Каким властным, спокойным, величественным движением, настоящим движением ангела смерти, он поднимает руку, чтоб этим прекратить и жизнь, и борьбу за неё.
От этого медленно всколыхнувшегося над Синодалом чёрного одеяния Демона веет, действительно, веянием смерти.
Наконец-то мы увидали на сцене настоящий замок Гудала. Не те балетные декорации с цветами, величиной в юбку балерины, какими любовались много-много лет.
А настоящий кавказский замок владетельного князя.
Сторожевую башню, из-за которой светил бледный серп молодой луны. Суровые стены замка, из окон которого с любопытством глядели женщины. Огни, которыми трепетно освещён сумрак двора, где под открытым небом происходит пир.
Мрачностью и чем-то жутким веяло от тёмного двора. Что-то зловещее, казалось, носится уже в воздухе. И было в тоне всей картины, когда над коленопреклонённой толпой, в ужасе шепчущей молитвы, медленно-медленно выросла гигантская чёрная фигура.
«Не плачь, дитя, не плачь напрасно», – единственное, что слегка транспонировано Шаляпиным в Демоне.
Но красота арии от этого ничего не потеряла.
Красиво, скорбно звучала песнь Демона.
И, – мне кажется, – лучшее место этой арии – «он слышит райские напевы» – прозвучало увлекательно, картинно, как никогда ни у одного из певцов.
Какая чудная мимика и пластика в «Не плачь, дитя», «На воздушном океане» и «Лишь только ночь своим покровом».
Уста, почти готовые улыбнуться.

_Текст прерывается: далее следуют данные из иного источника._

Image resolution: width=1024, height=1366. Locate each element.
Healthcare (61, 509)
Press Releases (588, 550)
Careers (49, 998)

Вдохновенные глаза. И увлекательный жест художника, развёртывающего чудную картину. Взглядом и лицом, движениями, звуками Демон рисовал картину за картиной.

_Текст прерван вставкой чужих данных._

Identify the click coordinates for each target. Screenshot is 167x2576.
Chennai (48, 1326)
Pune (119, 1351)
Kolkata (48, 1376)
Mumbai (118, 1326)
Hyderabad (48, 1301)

Я спросил в антракте у одного из художников, – настоящих художников, – пения, считающегося лучшим Демоном:
– Откровенно, что вам нравится больше всего в исполнении Шаляпина?
Он ответил с восторгом:
– «На воздушном океане». Это превосходно.
А «На воздушном океане» – это образ Демона.
Он носится в оркестре, как воспоминание. И когда, в келье, Тамара тоскует, и перед ней рисуется в неясных мечтах образ Демона, – оркестр поёт ей:
– «На воздушном океане»…
В образе этой мелодии ей представляется Демон.
И спеть «На воздушном океане», значит – дать образ Демона.
А это было спето удивительно.
Звуки лились друг за другом, из звука родился новый звук, и казалось, что это один и тот же звук дрожит, тает, умирает и снова родится в очарованном воздухе.
Звуки – как «облаков неуловимых волокнистые стада».
Это был почти не человеческий голос. Вы не слышали перерывов для дыхания, ударений.
Это был «райский напев».
Какая-то чудная гармония «не здешней стороны».
«Самое красивое место русской поэзии» было передано действительно поэтически и полно неописанной красоты.
Могущественно, красиво прогремевшим из-за кулис повторением: «К тебе я стану прилетать», – заканчивается лирическая часть «Демона».
Подошло самое грозное. Трагедия.
Двор монастыря. Зима.
Яркая, лунная ночь. Оголённые стужей пирамидальные тополи кидают от себя длинные тени.
Декорация превосходна.
От неё веет горной ночью и раннею зимой.
Но нам кажется, что луна могла бы на момент зайти за тучу, когда между деревьев скользит тень Демона.
Эта скользящая между деревьев тень красиво задумана артистом.
Но свет луны слишком ярок. И в полусумраке появление было бы таинственнее и производило бы впечатление сильнее.
Не будем говорить, как было спето «Обитель спит». За всё время существования рубинштейновской оперы впервые вся эта сцена была повторена.
«Я обновление найду», – прозвучало восторженным гимном.
И сатанинской гордостью и торжеством раздалось:
«И я войду!»
Всегда, когда я слушал Демона, мне казалась странной эта сцена.
Ну, отлично. «Я обновление найду». Ну, раскаялся Демон, и кончено, кажется?
Чего же ещё-то останавливает его «добрый гений»?
И только когда это прозвучало сатанинской гордостью: «я войду», – сатанинской дерзостью переступить священный порог, – стало понятно появление на страже «доброго гения».
– Кто ты?
Издали, как сквозь сон, донёсся напев:
Спит христианский мир…
– Кто ты?
Простучала и замерла в ночной тиши колотушка сторожа.